With every day that passes, we gain a better understanding of the complexity and uniqueness of DNA. Oddly, we still don’t take individual soft-skills into account.

Learn to say no — a phrase that gets thrown around frequently, disguised as business advice. While some people may genuinely benefit from learning to say no (sooner), others might benefit from saying yes more often.

Advice is (almost) never copy-paste. Consider what works for you and your business and mold it according to your needs.

thanks for nothing

I have never seen Bambi. I do know this, though. A rabbit named Thumper says, at one point in the movie: “If you can’t say something nice, don’t say nothing at all.” Forgiving Thumper’s lack of double negatives knowledge, after all, a talking rabbit is spectacular enough as it is.

Would the claim hold ground in a business context? Not likely. What if Thumper was a consultant advising businesses? When a company pays another company, the latter shouldn’t be told what they want to hear. Consultants and advisors should tell their clients the truth, however inconvenient it may be.

If Thumper’s claim isn’t transferable to a business context as such, what parts should be altered, if any? How about: “if you can’t say something actionable, don’t say anything at all.” Surely, business-to-business clients want to be inspired too once in a while. Maybe they want to hear about new developments in their own – or an adjacent domain. Advice, unasked for, is doomed to be dismissed. Upon establishing that the client is actively seeking advice, tell the client what to do and how to do it.

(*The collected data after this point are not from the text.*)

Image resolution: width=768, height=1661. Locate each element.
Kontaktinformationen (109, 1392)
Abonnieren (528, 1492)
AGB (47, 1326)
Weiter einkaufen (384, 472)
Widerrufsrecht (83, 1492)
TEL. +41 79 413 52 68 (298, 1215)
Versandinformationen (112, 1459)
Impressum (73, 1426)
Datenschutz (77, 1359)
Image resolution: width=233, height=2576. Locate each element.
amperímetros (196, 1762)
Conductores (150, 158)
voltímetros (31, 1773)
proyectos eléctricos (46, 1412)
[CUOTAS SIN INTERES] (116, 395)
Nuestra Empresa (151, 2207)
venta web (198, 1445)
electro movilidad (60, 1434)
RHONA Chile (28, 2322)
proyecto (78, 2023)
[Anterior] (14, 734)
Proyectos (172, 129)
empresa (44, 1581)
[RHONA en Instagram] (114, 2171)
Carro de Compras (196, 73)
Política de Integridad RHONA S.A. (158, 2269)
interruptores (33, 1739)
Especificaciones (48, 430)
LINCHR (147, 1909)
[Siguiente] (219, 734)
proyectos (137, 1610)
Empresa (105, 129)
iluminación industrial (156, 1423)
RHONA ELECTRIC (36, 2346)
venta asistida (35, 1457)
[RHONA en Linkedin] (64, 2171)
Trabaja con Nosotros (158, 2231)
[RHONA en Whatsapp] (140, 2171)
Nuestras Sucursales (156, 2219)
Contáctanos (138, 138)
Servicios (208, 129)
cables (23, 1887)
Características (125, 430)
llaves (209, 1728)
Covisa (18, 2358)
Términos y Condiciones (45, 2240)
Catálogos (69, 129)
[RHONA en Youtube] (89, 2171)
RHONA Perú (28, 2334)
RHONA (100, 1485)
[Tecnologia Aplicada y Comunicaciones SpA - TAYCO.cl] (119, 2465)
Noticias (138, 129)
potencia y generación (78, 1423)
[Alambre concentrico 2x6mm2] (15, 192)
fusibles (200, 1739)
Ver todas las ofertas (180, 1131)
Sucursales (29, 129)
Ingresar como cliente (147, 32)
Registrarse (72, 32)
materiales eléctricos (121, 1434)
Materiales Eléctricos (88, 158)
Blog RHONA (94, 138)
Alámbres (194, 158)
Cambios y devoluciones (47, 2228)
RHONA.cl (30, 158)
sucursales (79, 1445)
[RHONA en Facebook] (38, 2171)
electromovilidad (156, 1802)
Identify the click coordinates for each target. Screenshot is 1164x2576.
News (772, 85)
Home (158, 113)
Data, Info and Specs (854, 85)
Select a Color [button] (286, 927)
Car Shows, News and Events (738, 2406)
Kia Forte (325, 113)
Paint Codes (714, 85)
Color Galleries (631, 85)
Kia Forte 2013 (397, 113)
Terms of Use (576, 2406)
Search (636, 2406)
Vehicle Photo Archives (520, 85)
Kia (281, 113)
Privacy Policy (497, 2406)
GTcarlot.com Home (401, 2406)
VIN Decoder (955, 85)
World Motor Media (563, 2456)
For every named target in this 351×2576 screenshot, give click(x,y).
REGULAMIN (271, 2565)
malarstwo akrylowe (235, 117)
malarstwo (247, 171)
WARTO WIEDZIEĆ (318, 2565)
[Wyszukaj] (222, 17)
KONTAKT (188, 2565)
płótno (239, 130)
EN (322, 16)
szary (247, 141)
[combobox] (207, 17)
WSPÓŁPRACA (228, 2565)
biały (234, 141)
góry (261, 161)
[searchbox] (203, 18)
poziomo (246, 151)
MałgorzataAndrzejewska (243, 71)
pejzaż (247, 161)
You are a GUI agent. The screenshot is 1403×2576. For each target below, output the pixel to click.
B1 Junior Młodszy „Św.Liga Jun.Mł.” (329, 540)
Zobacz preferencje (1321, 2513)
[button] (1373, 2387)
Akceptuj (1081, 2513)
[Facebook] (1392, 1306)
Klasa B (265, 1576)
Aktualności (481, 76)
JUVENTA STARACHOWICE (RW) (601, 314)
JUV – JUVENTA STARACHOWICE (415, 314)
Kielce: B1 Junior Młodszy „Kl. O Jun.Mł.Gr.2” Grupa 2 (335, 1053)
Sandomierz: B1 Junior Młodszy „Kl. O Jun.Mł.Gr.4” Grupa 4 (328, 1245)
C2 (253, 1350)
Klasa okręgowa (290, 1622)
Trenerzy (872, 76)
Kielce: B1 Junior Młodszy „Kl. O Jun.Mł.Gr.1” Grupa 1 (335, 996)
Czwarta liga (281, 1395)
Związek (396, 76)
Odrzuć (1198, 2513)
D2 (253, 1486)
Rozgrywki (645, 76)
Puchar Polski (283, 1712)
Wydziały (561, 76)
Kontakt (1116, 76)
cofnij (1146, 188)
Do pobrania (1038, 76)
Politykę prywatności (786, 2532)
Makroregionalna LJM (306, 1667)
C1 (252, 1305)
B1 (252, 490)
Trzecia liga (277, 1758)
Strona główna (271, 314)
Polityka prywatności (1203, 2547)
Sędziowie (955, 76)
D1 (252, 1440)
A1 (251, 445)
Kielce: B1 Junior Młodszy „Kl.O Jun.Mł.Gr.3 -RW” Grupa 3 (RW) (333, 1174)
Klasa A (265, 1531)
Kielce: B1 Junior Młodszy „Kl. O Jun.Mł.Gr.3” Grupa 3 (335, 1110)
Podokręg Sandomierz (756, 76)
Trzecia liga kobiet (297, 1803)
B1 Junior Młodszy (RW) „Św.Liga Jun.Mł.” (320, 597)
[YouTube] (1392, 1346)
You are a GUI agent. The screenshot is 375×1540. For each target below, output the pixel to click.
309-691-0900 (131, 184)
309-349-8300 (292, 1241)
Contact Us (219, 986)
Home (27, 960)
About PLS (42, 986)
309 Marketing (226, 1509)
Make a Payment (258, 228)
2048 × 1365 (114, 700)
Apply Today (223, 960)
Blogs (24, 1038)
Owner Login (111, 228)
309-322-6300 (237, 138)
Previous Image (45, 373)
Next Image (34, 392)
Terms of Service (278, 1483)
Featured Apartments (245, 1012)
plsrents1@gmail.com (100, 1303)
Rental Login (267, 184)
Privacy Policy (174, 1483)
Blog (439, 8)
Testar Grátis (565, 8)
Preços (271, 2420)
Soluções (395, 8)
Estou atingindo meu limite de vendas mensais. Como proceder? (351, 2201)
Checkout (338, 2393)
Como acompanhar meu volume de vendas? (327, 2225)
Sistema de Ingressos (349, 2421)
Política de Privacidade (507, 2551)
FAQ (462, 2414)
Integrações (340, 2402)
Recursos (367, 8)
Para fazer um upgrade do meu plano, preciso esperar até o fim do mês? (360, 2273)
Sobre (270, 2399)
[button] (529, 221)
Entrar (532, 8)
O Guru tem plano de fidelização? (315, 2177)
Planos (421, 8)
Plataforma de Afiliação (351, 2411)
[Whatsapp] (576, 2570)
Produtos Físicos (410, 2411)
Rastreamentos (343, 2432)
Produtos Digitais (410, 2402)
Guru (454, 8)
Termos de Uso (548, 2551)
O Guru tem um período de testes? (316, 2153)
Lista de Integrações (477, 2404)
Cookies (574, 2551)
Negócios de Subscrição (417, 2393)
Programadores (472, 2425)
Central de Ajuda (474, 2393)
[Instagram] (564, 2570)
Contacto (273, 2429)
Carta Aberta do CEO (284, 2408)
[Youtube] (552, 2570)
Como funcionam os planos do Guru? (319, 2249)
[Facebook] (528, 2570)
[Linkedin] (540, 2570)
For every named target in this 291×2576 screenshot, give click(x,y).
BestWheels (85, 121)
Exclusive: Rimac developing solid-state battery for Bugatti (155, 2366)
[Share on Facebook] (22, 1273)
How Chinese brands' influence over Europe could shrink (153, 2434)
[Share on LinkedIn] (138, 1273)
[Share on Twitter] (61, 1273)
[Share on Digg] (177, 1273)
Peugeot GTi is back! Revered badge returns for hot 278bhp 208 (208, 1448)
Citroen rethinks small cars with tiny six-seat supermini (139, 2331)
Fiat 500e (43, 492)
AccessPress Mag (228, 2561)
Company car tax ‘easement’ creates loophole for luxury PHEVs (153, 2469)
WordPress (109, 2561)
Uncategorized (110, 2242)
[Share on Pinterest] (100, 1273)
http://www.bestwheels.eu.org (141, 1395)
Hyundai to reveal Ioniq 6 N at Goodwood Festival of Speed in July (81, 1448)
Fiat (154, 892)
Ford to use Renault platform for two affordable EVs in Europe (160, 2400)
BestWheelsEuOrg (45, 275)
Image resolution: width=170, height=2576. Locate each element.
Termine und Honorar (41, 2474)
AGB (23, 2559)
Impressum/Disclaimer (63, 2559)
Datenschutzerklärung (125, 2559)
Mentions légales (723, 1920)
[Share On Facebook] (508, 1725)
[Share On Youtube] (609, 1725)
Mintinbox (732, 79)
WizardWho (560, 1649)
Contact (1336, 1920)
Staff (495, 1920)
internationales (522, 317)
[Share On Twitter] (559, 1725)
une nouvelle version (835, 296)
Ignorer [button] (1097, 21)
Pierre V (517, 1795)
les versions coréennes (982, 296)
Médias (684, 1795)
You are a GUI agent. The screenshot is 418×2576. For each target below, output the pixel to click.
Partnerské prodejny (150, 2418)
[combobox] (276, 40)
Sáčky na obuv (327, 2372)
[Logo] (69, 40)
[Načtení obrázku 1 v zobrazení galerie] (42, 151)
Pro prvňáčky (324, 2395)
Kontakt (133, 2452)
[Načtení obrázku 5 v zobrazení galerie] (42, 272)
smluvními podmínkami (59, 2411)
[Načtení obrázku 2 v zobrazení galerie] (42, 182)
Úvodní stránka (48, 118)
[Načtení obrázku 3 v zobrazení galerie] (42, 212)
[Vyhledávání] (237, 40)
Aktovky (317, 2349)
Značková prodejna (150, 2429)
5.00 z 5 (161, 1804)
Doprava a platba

In a recent conversation with a professional service I’m using, they presented me with options. Unfortunately for them, options I knew existed. Without telling me pro’s and con’s, risks and pitfalls, you have literally wasted my time. Thanks for nothing.

André 3000, part of the iconic hip-hop duo Outkast, once laid out super solid business advice. Read this in your best Atlanta, Georgia accent, shorty.

“This old lady told me, if I ain’t got nothin’ good, say nathan.
That’s why I don’t talk much.
I swear it don’t cost much, to pay attention to me.
I tell like it is, then I tell it how it could be.”

If you can’t say something actionable, wait until you can formulate a plan and approach before presenting your findings.

unwanted advice

Advice, unasked for, is doomed to be dismissed. Your heart in the right place combined with the best, most cordial intentions is no match for advice predestined to be ignored.

What if you see a loved one about to make a mistake? A mistake that you’ve made in the past, or one you were able to avoid. If someone you care about is going through a situation you went through and struggled with, is it not your moral duty to let them in on ways you coped with the circumstances?

Barraging that person with advice isn’t likely to create much of an impression. Determine the willingness of that particular person to receive advice first. Find out if there are any aspects in particular that they would like help with. Without knowing how susceptible your counterpart is, you’re pretty much preaching to the choir.